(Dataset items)
● ● ● ● ●

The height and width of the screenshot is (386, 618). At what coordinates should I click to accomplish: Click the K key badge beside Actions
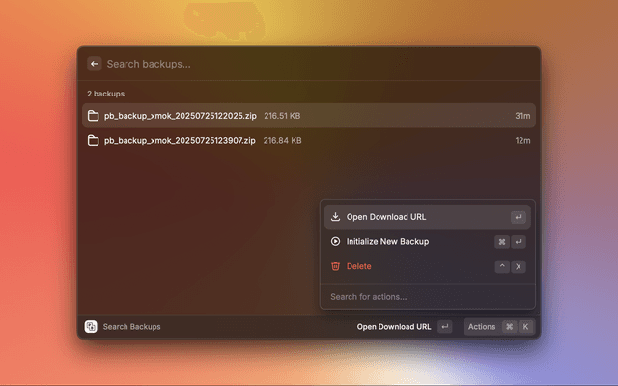click(526, 327)
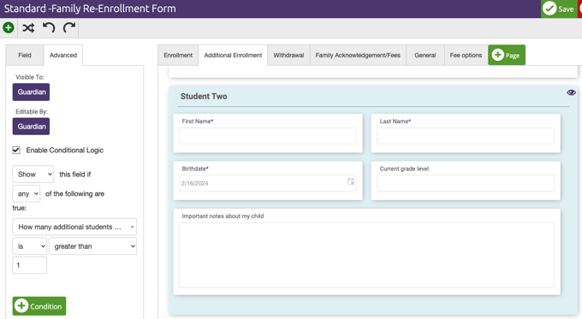
Task: Toggle Student Two section visibility eye
Action: [571, 92]
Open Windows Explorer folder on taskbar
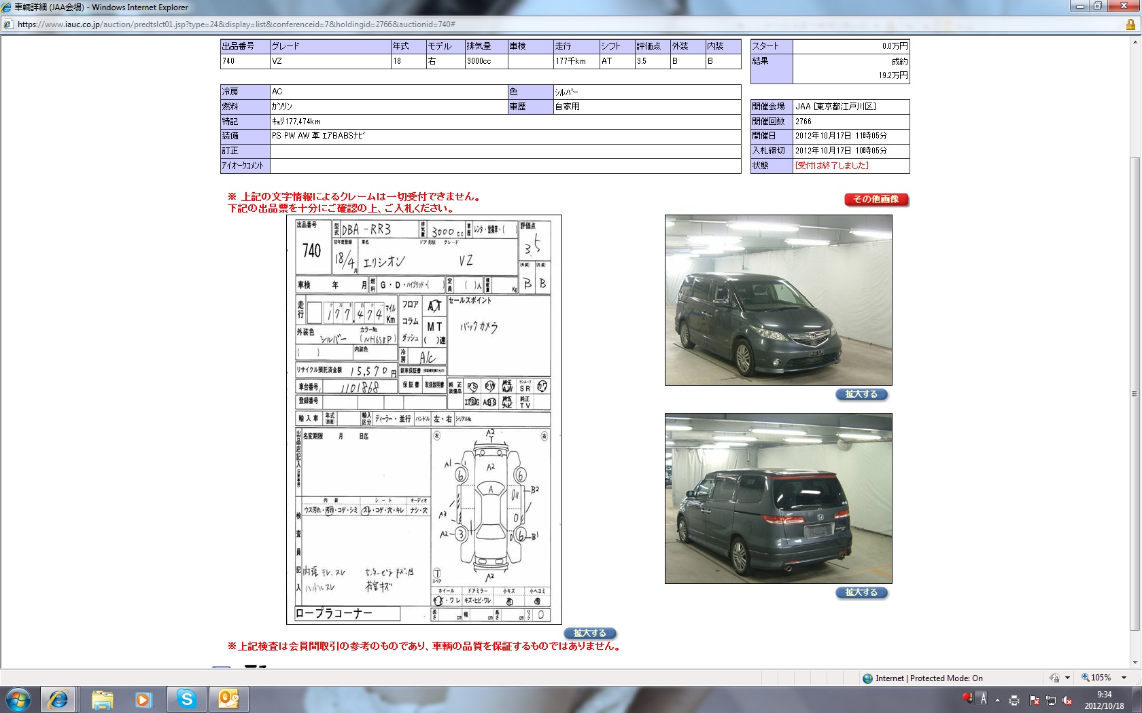 [x=102, y=699]
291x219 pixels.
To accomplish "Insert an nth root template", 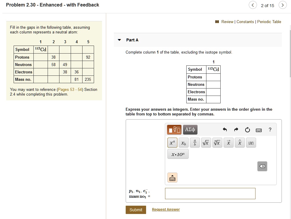I will coord(217,142).
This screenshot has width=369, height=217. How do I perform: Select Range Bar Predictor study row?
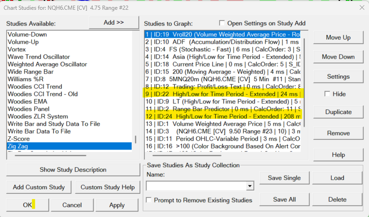(223, 109)
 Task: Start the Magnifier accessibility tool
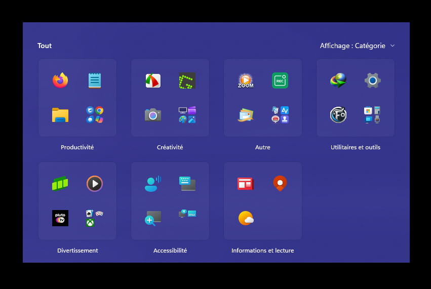coord(153,218)
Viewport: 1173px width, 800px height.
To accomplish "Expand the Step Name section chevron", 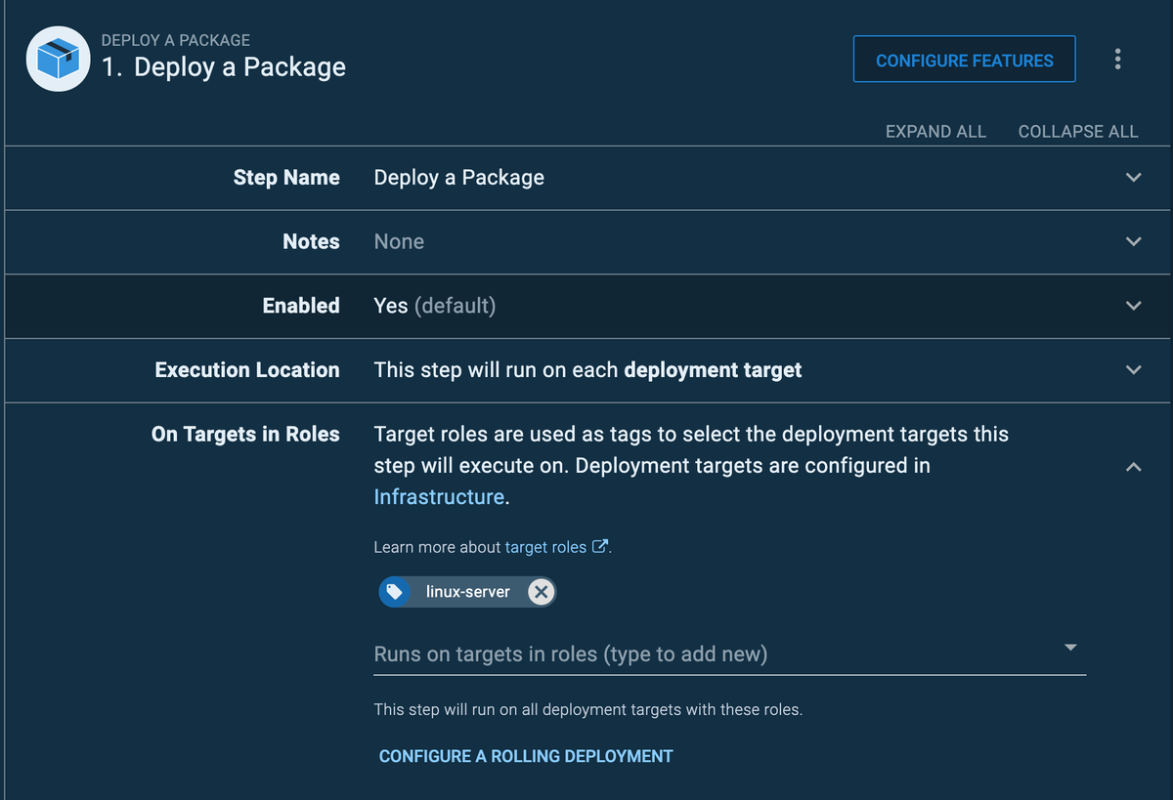I will point(1133,178).
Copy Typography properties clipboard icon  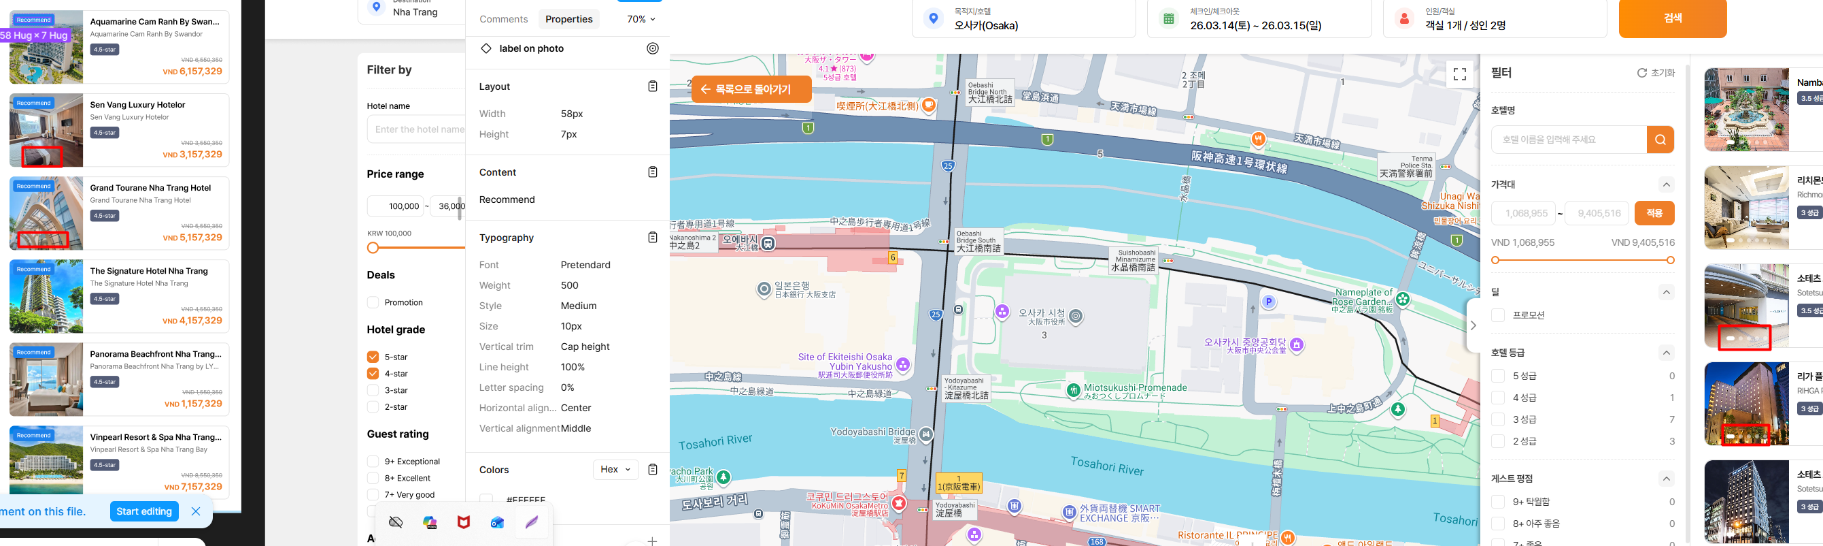tap(652, 238)
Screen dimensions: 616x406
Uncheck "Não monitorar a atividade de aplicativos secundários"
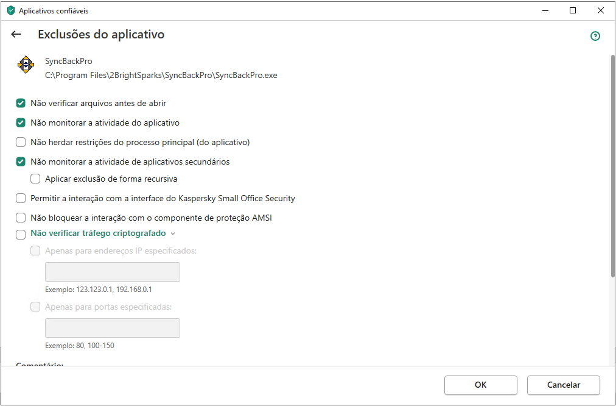pos(21,162)
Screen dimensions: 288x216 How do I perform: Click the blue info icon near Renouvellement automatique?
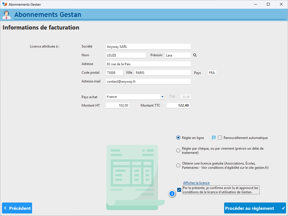pyautogui.click(x=213, y=138)
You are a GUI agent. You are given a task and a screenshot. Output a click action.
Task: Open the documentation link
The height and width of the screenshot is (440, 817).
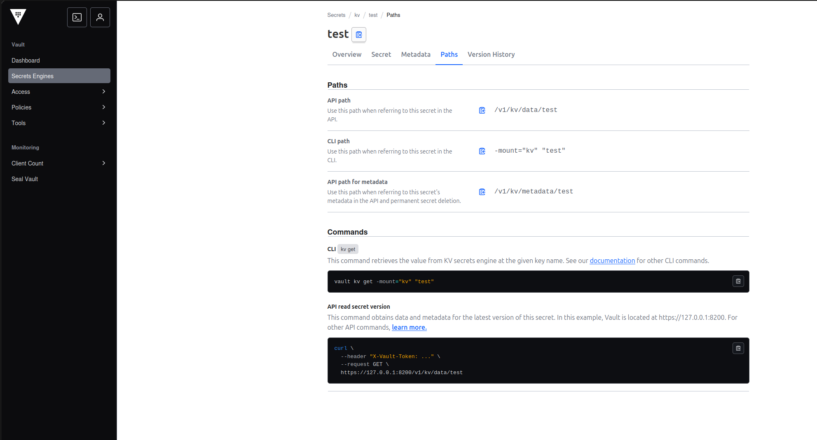[612, 261]
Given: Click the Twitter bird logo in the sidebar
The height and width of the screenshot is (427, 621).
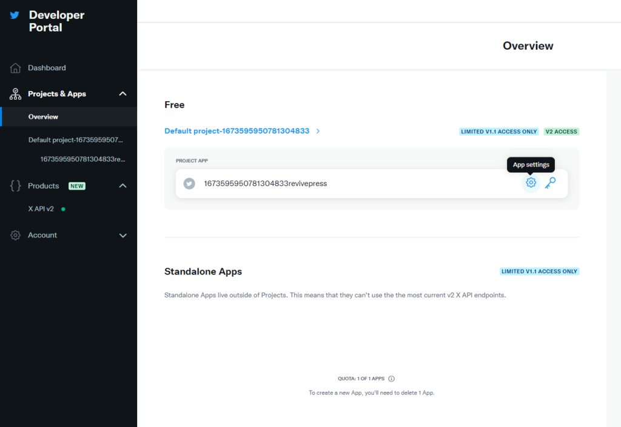Looking at the screenshot, I should (x=13, y=15).
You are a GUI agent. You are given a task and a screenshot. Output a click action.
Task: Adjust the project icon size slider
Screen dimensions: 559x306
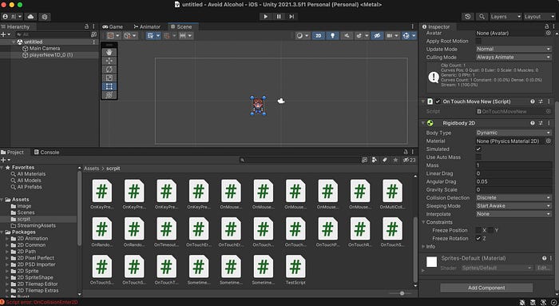click(402, 293)
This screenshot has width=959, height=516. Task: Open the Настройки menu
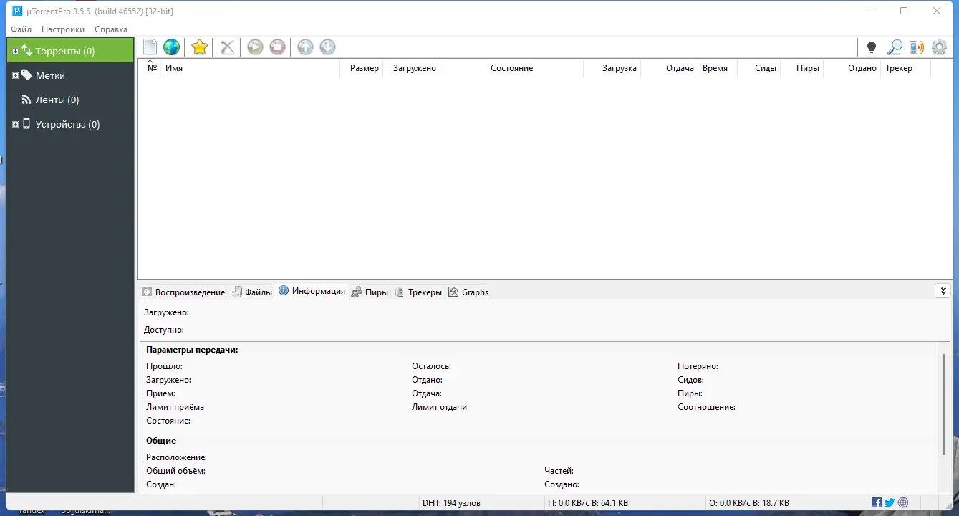coord(62,29)
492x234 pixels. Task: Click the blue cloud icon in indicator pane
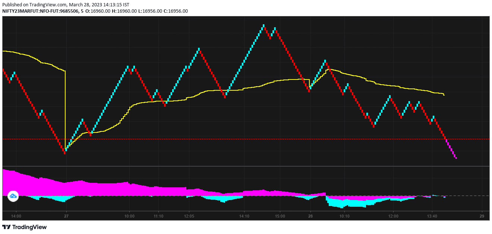tap(13, 196)
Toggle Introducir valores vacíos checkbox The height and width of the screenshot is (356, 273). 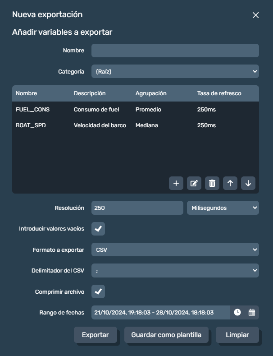(x=98, y=229)
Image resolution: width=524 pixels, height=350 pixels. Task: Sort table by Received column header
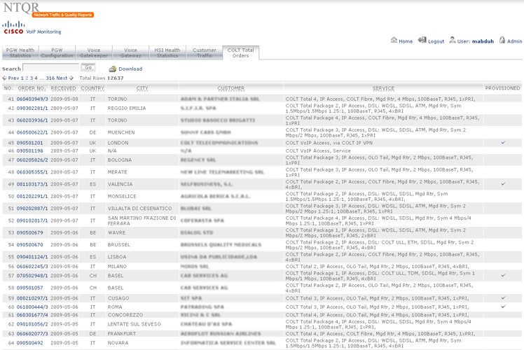[63, 88]
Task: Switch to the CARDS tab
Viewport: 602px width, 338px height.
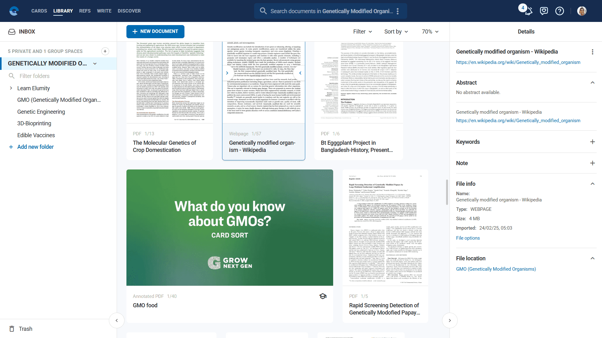Action: [39, 11]
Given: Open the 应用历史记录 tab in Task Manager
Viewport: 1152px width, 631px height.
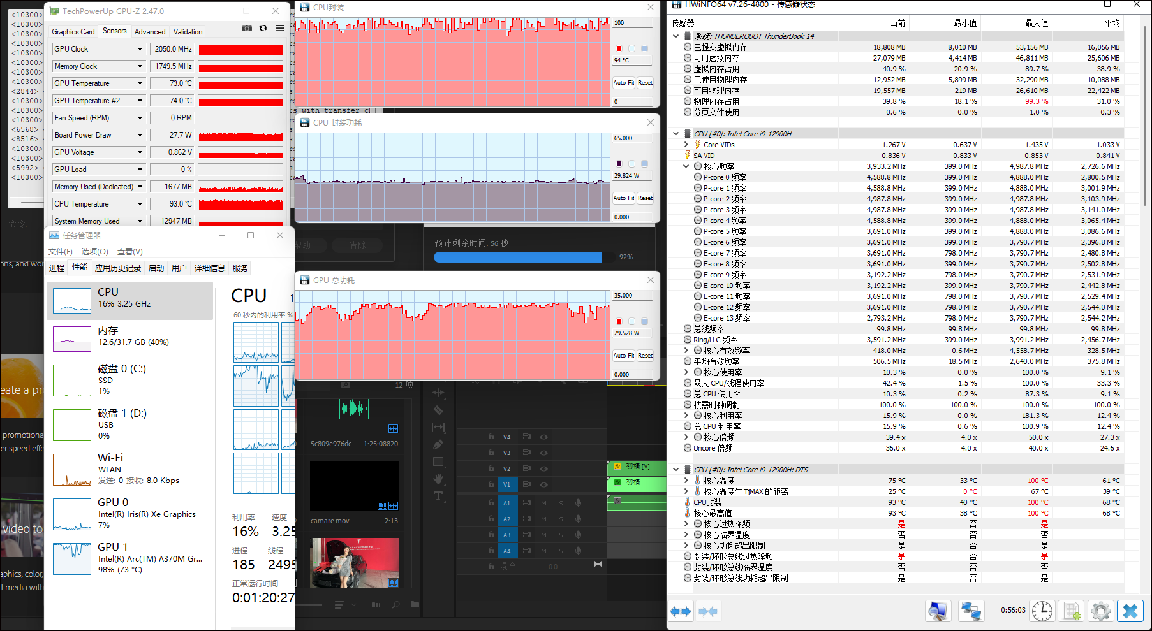Looking at the screenshot, I should click(x=118, y=268).
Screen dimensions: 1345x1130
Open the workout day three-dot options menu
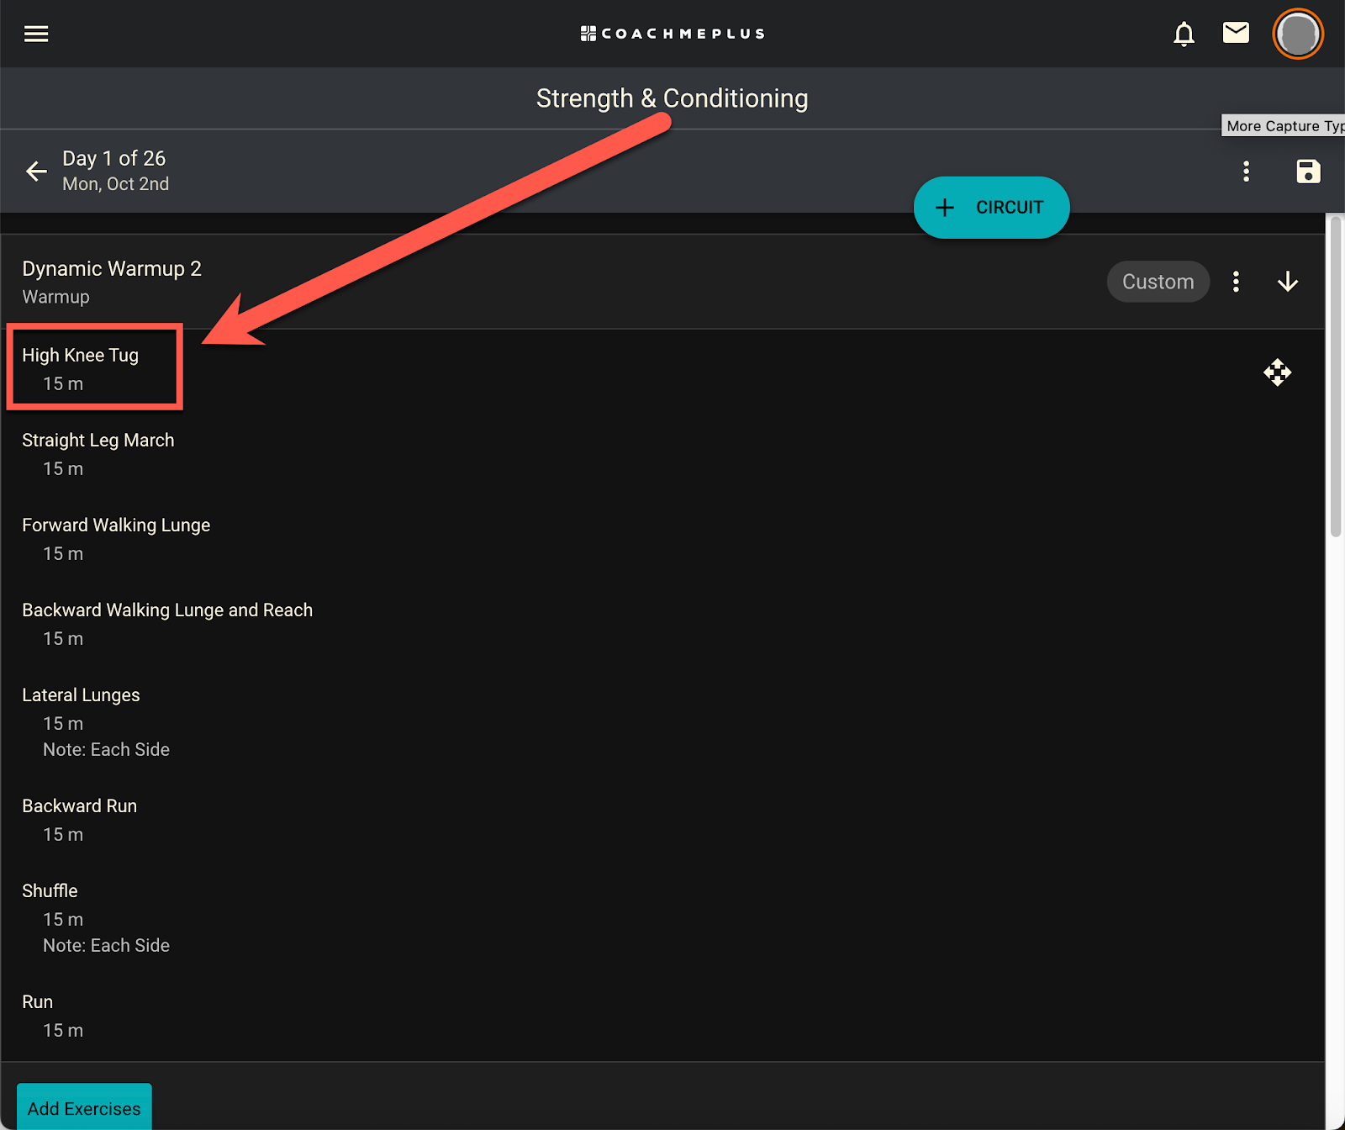[x=1246, y=172]
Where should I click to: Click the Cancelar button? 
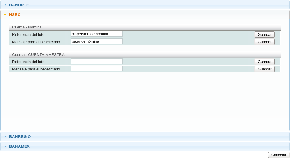click(x=278, y=155)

● ● ● ● ●

◆ Try it
For this exercise, the lines from the one containing "Open the workout day three-dot options menu" through the last line of the entries above are to be output exactly, both included, and pictures are skipped.

◆ Exercise solution
Open the workout day three-dot options menu
[x=1246, y=172]
Where should I click to: Click the Cancelar button? 
click(x=278, y=155)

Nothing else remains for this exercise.